Freight Railroads Are Braking for Regulatory Creep
The paperwork for safety compliance alone costs about $1.5 billion a year. And more rules are coming.
Economic forecasters are projecting the slowest expansion in four years, slashing expectations for the year to only 1.8% in overall GDP growth, according to a new survey from the National Association for Business Economics. Thus continues the weakest recovery from a recession since World War II.
One explanation for this sluggish performance may be the increasing regulatory burden on American industry, including freight railroads. A web of regulations drove the freightrailroad industry to the brink of financial ruin in the 1970s. Regulatory creep since then—and damage caused by rules that create disincentives for railroads to modernize—threatens to hobble the industry again.
The cost of the paperwork alone to be in compliance with safety regulations issued by the Federal Railroad Administration (FRA) is about $1.5 billion a year, according to analysis by my organization, the Association of American Railroads. That accounts for some 25 million hours worked in the freight-railroad industry in 2015, about 5.3% of the total. And that doesn’t include time spent doing paperwork for the myriad other agencies that oversee industry safety. Nor does it include compliance costs beyond paperwork and the impact of the regulations, which can distort the marketplace and disrupt railroads’ incentives and ability to invest in infrastructure to meet future demand.
For railroads, two proposed rules epitomize the government’s troubling approach to developing regulations. In one, under the guise of safety, the FRA would require railroads to run every train with at least a two-person crew unless special permission is granted based on unspecified criteria. Crew size has never before been considered a matter for safety regulation, and instead has been addressed between the railroads and their employees under collective bargaining.
When issuing the rule in March, the FRA acknowledged that it lacks any data to support the assertion that two-person crews are safer than one-person crews. In fact, the FRA noted that “it is possible that one-person crews have contributed to the improving safety record” of the rail industry.
This rule was proposed with railroads closing in on implementing a multibillion-dollar safety system known as Positive Train Control—an automated system that stands between human mistakes and accidents, and that will make the world’s safest freight rail system even safer. But the FRA’s proposed rule deprives railroads of the efficiencies that come with such a system, stranding that aspect of their investment. It effectively freezes the evolution of railroad operations that might affect crew size.
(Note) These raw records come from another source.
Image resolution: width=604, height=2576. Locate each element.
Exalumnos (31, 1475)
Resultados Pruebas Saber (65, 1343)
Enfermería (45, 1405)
In another proposal under consideration at the Surface Transportation Board, some companies that move goods by rail want to force railroads to open up their tracks and facilities to other railroad competitors in order to obtain lower shipping costs. Doing so would upend the logistical efficiencies that today benefit all customers using the U.S. rail system to move their goods.
Railroads purposely concentrate and move traffic along certain routes to maximize operational efficiencies and fluidity. The railroads’ routing practices—honed over the three decades since partial deregulation in 1980—take into account the effectiveness of the entire network. Undoing efficiencies for the benefit of a few shippers would hurt the great majority of businesses that rely on rail.
The importance of the railroad industry to the U.S. economy is hard to overstate. In 2014, major U.S. railroads supported approximately 1.5 million jobs, $274 billion in annual economic activity, nearly $90 billion in wages and $33 billion in tax revenues, according to Towson University’s Regional Economic Studies Institute. Railroads have also invested $25 billion annually on average in their own infrastructure in recent years—a huge public benefit considering the crumbling state of many publicly funded transportation enterprises.
These achievements have been hard won against a powerful and haphazard regulatory tide. The federal regulatory process is in dire need of repair. The Federal Railroad Administration and Surface Transportation Board should develop regulations that adapt to and promote innovation and industry investment in infrastructure, not undermine them.
By EDWARD R. HAMBERGER
Mr. Hamberger is president and CEO of the Association of American Railroads.